Quantum Engineering of Spin and Anisotropy in Magnetic Molecular Junctions

TL;DR

This paper investigates how the structural environment of a magnetic molecule in a junction influences its spin properties, demonstrating control over magnetic anisotropy and exchange interactions via substrate corrugation.

Contribution

It introduces a method to tune magnetic interactions in molecular junctions using substrate corrugation and combines experimental and numerical techniques for analysis.

Findings

Corrugation smoothly tunes Kondo exchange interaction.

Magnetic anisotropy can be controlled by substrate structure.

Chemical and structural effects on spin can be mimicked and quantified.

Abstract

Single molecule magnets and single spin centers can be individually addressed when coupled to contacts forming an electrical junction.
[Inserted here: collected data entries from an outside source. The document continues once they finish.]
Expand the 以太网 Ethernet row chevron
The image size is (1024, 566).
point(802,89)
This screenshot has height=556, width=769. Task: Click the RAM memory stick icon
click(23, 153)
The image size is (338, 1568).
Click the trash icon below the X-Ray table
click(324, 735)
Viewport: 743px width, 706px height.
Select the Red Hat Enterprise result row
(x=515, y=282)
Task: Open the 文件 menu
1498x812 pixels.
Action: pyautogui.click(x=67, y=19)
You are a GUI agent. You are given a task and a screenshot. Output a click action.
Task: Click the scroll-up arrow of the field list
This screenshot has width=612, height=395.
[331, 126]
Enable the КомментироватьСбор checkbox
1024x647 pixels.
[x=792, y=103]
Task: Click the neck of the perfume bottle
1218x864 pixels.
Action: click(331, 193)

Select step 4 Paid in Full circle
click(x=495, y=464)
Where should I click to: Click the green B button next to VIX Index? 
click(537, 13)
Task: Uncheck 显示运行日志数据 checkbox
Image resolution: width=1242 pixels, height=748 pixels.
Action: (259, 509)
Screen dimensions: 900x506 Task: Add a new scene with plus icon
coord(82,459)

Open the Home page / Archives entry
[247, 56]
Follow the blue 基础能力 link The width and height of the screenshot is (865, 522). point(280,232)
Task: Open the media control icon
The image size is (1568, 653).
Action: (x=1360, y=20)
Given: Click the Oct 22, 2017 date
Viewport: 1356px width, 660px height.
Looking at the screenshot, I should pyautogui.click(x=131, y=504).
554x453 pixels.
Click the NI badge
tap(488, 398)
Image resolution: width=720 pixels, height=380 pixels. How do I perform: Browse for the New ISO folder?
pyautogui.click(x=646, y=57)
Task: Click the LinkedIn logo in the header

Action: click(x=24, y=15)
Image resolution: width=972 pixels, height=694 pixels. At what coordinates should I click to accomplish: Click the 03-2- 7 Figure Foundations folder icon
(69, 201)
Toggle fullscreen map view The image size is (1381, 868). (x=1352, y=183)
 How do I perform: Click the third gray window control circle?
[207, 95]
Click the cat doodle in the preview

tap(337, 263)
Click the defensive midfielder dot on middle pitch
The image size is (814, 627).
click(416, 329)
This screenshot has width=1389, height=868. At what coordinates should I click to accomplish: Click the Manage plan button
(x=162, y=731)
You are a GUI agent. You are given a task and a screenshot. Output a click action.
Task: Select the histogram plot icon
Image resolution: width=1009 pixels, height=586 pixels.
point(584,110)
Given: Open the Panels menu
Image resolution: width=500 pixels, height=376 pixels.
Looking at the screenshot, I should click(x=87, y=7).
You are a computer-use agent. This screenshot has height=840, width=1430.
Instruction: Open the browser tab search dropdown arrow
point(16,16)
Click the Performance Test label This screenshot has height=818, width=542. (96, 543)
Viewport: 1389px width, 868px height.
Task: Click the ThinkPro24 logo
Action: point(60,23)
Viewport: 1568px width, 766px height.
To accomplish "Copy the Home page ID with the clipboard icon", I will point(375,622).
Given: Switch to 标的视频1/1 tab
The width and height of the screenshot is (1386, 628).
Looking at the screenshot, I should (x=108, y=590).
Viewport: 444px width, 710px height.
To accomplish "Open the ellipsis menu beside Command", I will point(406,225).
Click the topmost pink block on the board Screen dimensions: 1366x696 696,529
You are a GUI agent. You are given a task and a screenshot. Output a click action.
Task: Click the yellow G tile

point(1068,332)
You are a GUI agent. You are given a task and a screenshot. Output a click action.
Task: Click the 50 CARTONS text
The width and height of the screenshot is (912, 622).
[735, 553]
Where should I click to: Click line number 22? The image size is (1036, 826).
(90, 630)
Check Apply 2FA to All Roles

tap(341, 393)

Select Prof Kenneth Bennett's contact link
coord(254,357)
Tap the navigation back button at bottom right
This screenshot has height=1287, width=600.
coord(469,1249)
In order to control and engineer the magnetism of quantum devices, it is necessary to quantify how the structural and chemical environment of the junction affects the spin center. Metrics such as coordination number or symmetry provide a simple method to quantify the local environment, but neglect the many-body interactions of an impurity spin when coupled to contacts. Here, we utilize a highly corrugated hexagonal boron nitride (h-BN) monolayer to mediate the coupling between a cobalt spin in CoHx (x=1,2) complexes and the metal contact. While the hydrogen atoms control the total effective spin, the corrugation is found to smoothly tune the Kondo exchange interaction between the spin and the underlying metal. Using scanning tunneling microscopy and spectroscopy together with numerical simulations, we quantitatively demonstrate how the Kondo exchange interaction mimics chemical tailoring and changes the magnetic anisotropy.